Joker's Madness, But With Batman's Mind
It might be hard to believe that the Bruce Wayne comic fans have read about for decades is somehow the worst version of Batman in the Multiverse. But to be specific, The Batman Who Laughs contextualizes his argument based on the Dark Knight's ability to effect change in his version of Gotham, and the world beyond it. He's using the truth of that mission (as he sees it) to destroy Batman piece by piece, showing that every time Batman retired, quit, or gave in, he found a better way to succeed.
It's a devious blow to strike, but as Snyder explains, it's one that only the merging of Batman with Joker could think of:
The Batman Who Laughs is himself a kind of final villain for me. Meaning he is the scariest villain that I've ever created or gotten to work on. Because he isn't the Joker, who is absolute alpha villain for Batman. He's worse, in the way that he's got all of Joker's evil but he's not chaotic and he's not impulsive. He's got Batman's strategic and brilliant mind, and all of his memories, and all of his training. So it's incredibly hard even to find a vulnerability.

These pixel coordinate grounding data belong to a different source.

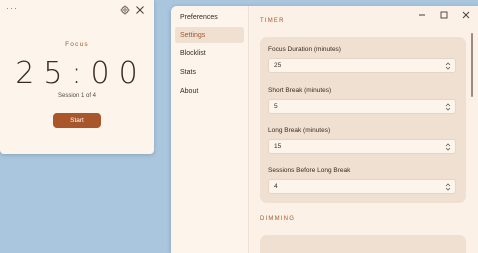  I want to click on sidebar-item-about: About, so click(210, 91).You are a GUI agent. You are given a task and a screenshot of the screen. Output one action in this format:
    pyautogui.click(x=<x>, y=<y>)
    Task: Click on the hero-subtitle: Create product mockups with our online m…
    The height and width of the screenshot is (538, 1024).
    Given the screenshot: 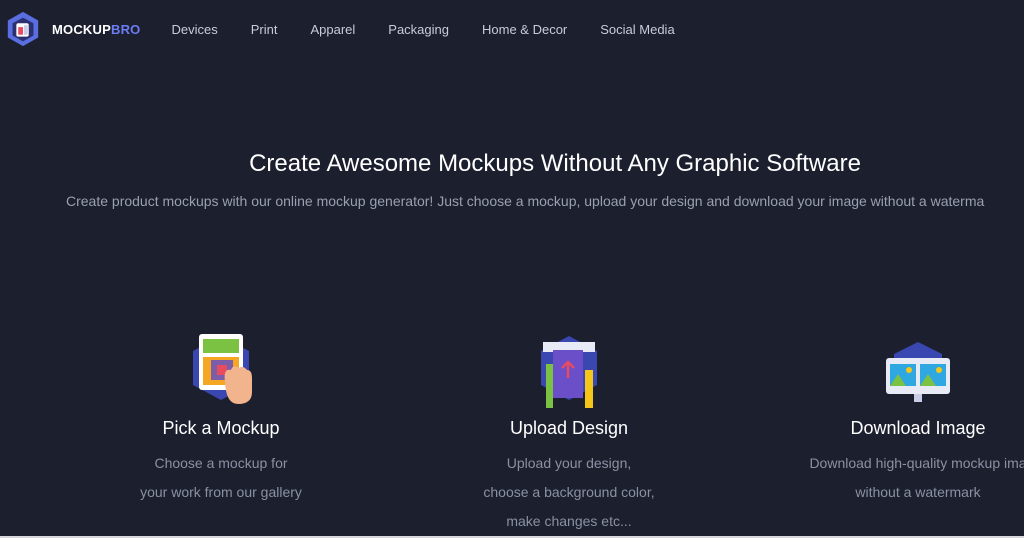 What is the action you would take?
    pyautogui.click(x=526, y=201)
    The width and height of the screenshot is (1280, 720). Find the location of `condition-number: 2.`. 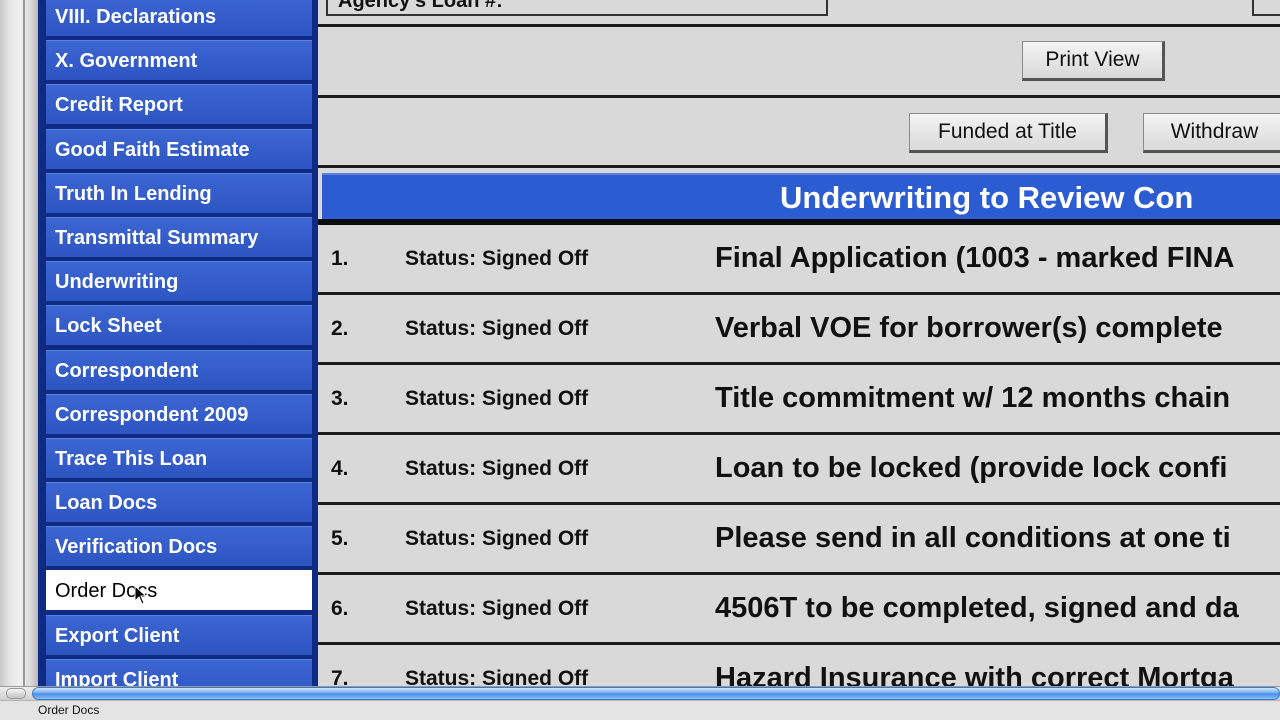

condition-number: 2. is located at coordinates (340, 328).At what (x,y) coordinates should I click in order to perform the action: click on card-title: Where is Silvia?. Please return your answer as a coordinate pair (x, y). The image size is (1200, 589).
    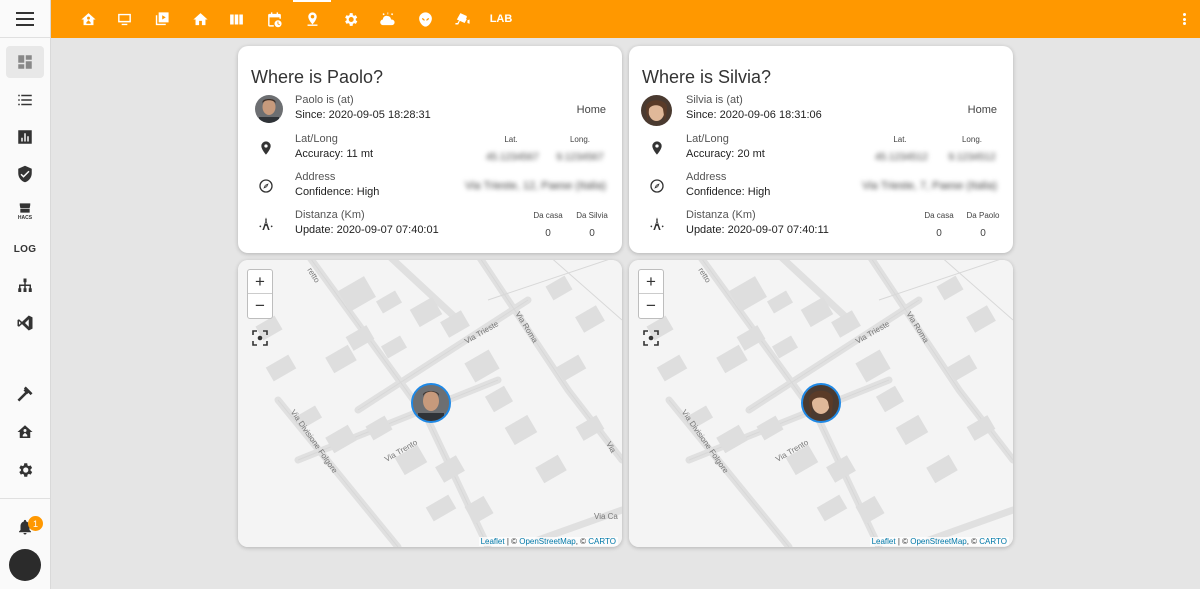
    Looking at the image, I should click on (707, 77).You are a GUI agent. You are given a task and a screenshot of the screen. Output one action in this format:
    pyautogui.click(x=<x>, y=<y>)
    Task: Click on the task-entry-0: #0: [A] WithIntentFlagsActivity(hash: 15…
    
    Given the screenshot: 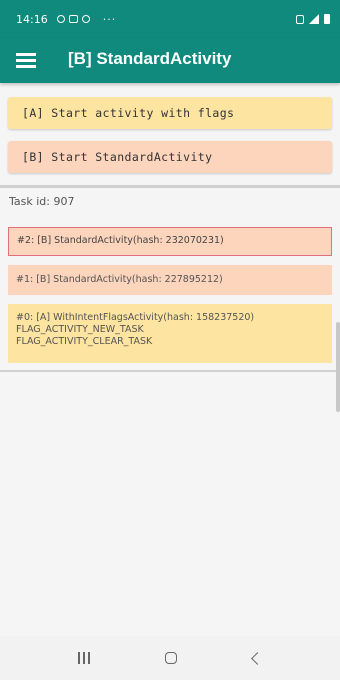 What is the action you would take?
    pyautogui.click(x=170, y=334)
    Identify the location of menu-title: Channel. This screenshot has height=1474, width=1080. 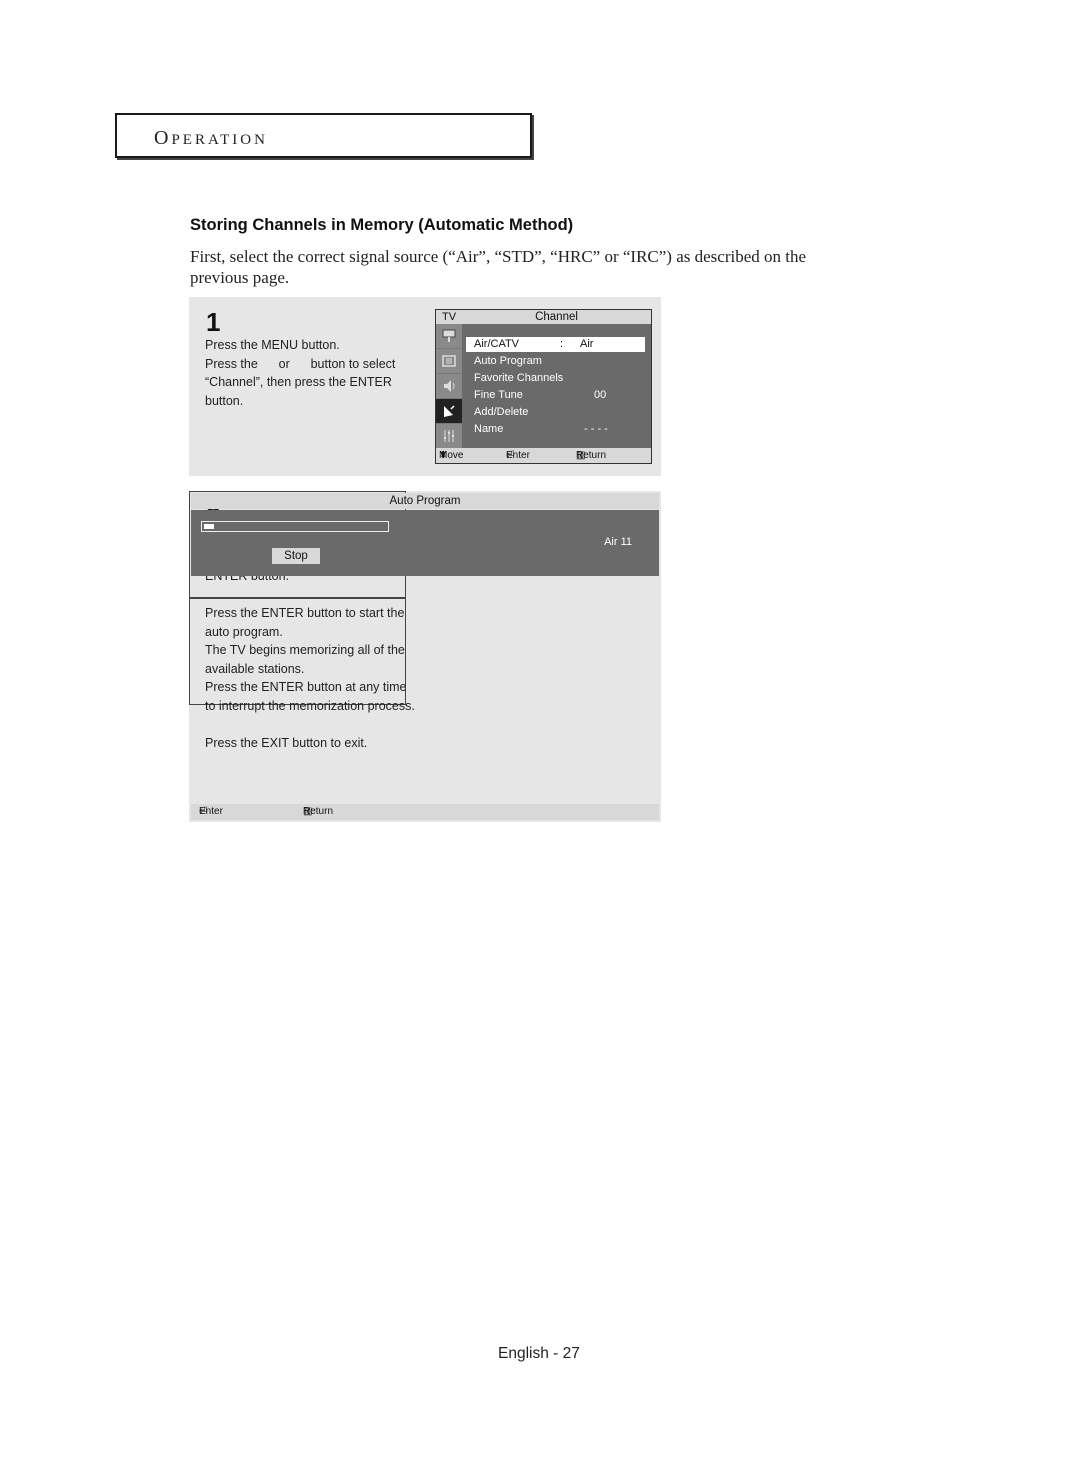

Still not convinced that The Batman Who Laughs has presented a new, more existential threat to Bruce Wayne than the most iconic version of Joker? Well, manipulation, paranoia, and the injection of personal doubts are only attacking Batman's mind. Attacking Batman's body is another matter entirely. Because as terrifying as Joker's mind may be (in its similarities to Batman's, even), Batman will always have the upper hand in a fight. But what if he didn't?
Even if Joker hadn't killed himself to infect Batman in the very first issue of The Batman Who Laughs, Bruce would have a hard time standing against this new foe. Because even if his opponent is half Joker, the version of the villain that Batman is used to fighting has never actually been trying to kill him. At least, not as Scott Snyder sees it. That may prove to be the difference in what is shaping up to be Batman's greatest trial - at least with Snyder at the helm. Sure, Joker may claim to "understand" Batman like nobody else.
But is there anything more dangerous to a man who is masked, mysterious, and completely unknown... than the one person who has lived every moment of his life along with him?
Joker knows him so well, that's what makes him so scary. The Joker says, 'I know what you're afraid of, and I'm going to show you why that's so.' But Joker always does it in such a way that he's trying to prove a point. And I think there's something about Joker, also, that is performative and needs Batman. He wants Batman to acknowledge him, he doesn't want Batman ever to kill him, or do something past the line. At least our version of Joker, he's creating these things in his own weird mind to make Batman stronger, and continue this weird, evil dance with him. The Batman Who Laughs doesn't give a shit about dancing with Batman or any of it. He's just like, 'You're nothing to me, and the moment I saw you I had ten ways to kill you. I'm just going to move right through you.'
There's a moment in the issue where he puts his hand over Bruce's ribs... the same way Bruce describes his father putting his hand over his ribs, and filling in the spaces with his fingers as he was about to get shot. That's the terror of The Batman Who Laughs to me, and the fun of the series: there is nothing you have hidden from him. He knows you... and that's the ultimate villain.
The Batman Who Laughs #2 is available now from DC Comics.